On the surface, the shortcomings for Hamilton County public schools sports programs are easily recognized. Athletic facilities lag behind much of the rest of the state, and coaching staffs are shorthanded by comparison as well.

But dig deeper and one long overlooked factor emerges as the root cause for the competitive disadvantage. Before the county can begin making up ground on other schools with nicer facilities and larger coaching staffs, it must first address the fact that, for the past 20 years, Hamilton is the state's only metro county with a middle school sports calendar that does not line up with the one followed by the Tennessee Middle Schools Athletic Association.

When that decision was made in the early 1990s, it was designed to prevent sports seasons from overlapping. However, having shortened middle school seasons — none go longer than nine weeks, which is nearly half the length for the rest of the state — puts the county's young athletes behind their competition's development before they have even reached high school.

Because middle school seasons are condensed, little time is left to teach anything beyond basic fundamentals, and there is no organized weight training at that level with any county program. Also, not being aligned with the state athletic association's calendar has precluded county schools from being allowed to compete in middle school state tournaments in any sport.

While it may seem insignificant, falling behind the competition at the middle school level shows up not only in the lack of state success for high school programs, but during competition for college scholarships as well.

"Our HCAC (Hamilton County Athletic Conference) is not conducive for preparing kids to be successful in athletics," said Chris Brown, who averaged 10 wins in his four football seasons as Red Bank's head coach before resigning this year to become the defensive coordinator at Baylor School.

"The intent is that a kid can play any sport and have no overlap, but one of the toughest adjustments is those kids have no concept of how many hours a day and how many weeks in a season that they'll need to be physically and mentally prepared," Brown added. "It's something a lot of kids are never able to recover from in order to compete on the field or when it comes to outperforming others for scholarships."

In the past decade, only three football players from Hamilton County public schools have signed with a college program in one of the Power Five conferences: Quarterback Reese Phillips (Kentucky in 2013) and offensive lineman Harrison Moon (Mississippi State in 2015), both of Signal Mountain, and East Hamilton defensive back Tre Herndon (Vanderbilt in 2014).

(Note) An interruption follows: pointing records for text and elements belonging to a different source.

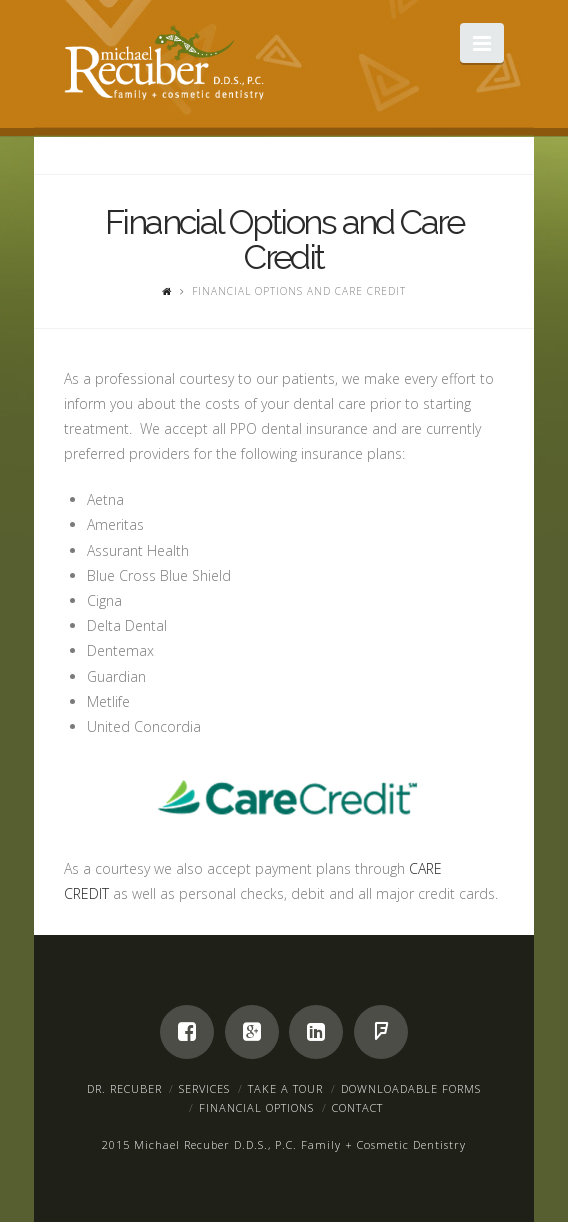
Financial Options (256, 1107)
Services (204, 1088)
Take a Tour (285, 1088)
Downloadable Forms (411, 1088)
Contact (357, 1107)
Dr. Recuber (124, 1088)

The most recent player from a county public school to sign with the University of Tennessee was Ooltewah defensive lineman Jacques Smith in 2010.

By comparison, Murfreesboro Oakland currently has seven former players on the roster of a Power Five program, and Rutherford County teams had four players sign with Power Five teams in February alone.

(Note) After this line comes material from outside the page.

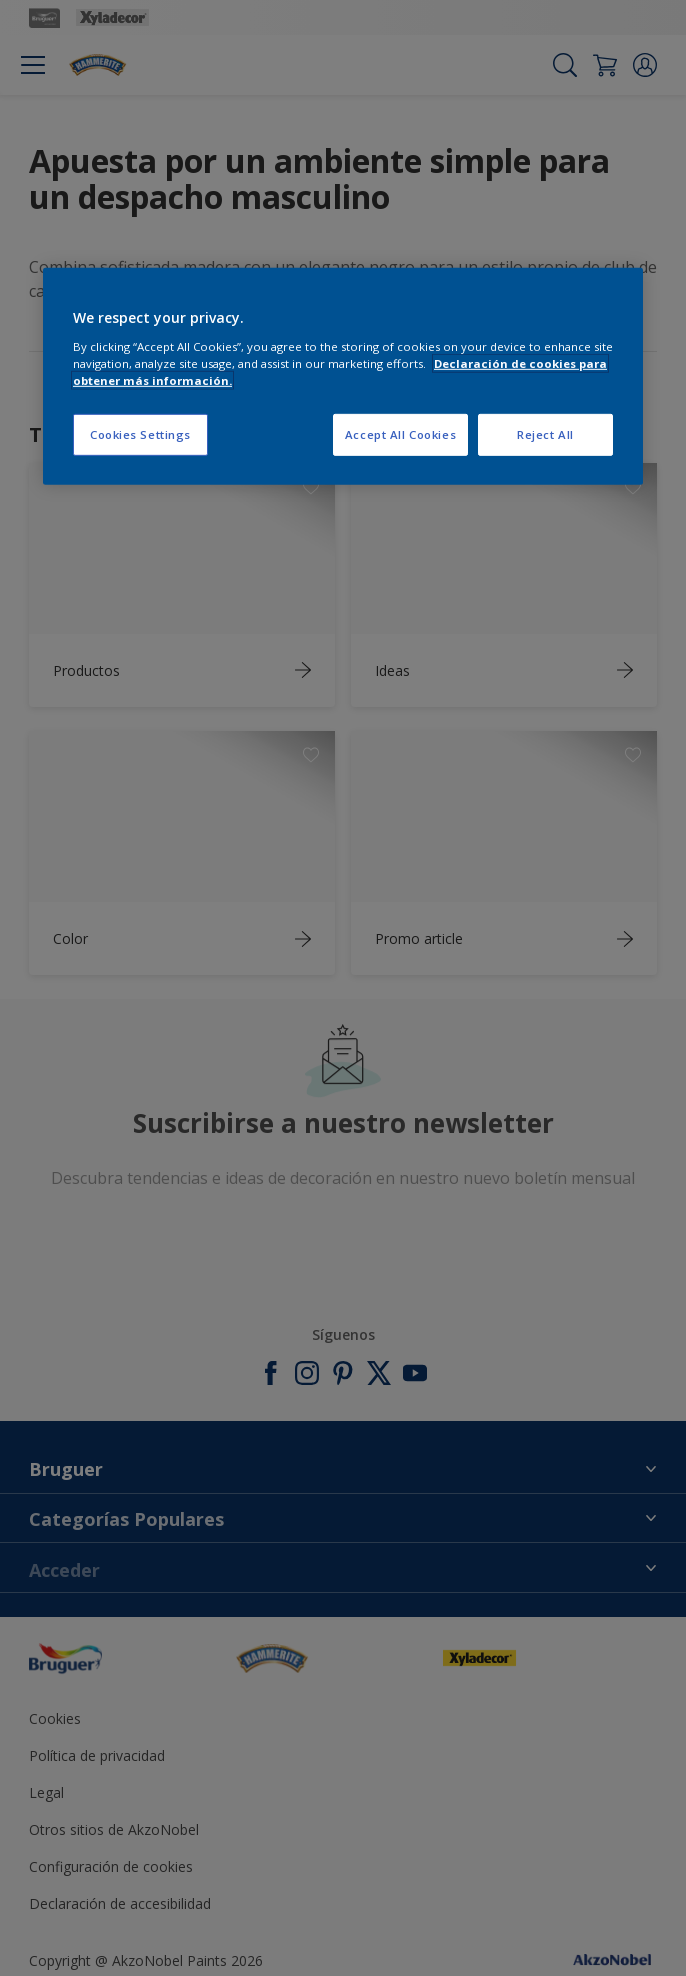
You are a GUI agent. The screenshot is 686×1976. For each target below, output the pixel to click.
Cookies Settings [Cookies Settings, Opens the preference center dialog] (140, 434)
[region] (343, 376)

Former Howard football coach John Starr had more than 100 players earn college scholarships with Football Bowl Subdivision programs during his three decades coaching in Georgia. He didn't have a single FBS signee during his five years with the Hustlin' Tigers.

"I talked to college recruiters all the time," Starr said, "and they would tell me that Chattanooga is an untapped gold mine for talent but that because they were so far behind in their physical development, they couldn't take them.

"It's really sad because I've never been anywhere with kids more ambitious about wanting to better themselves, but they don't have the means."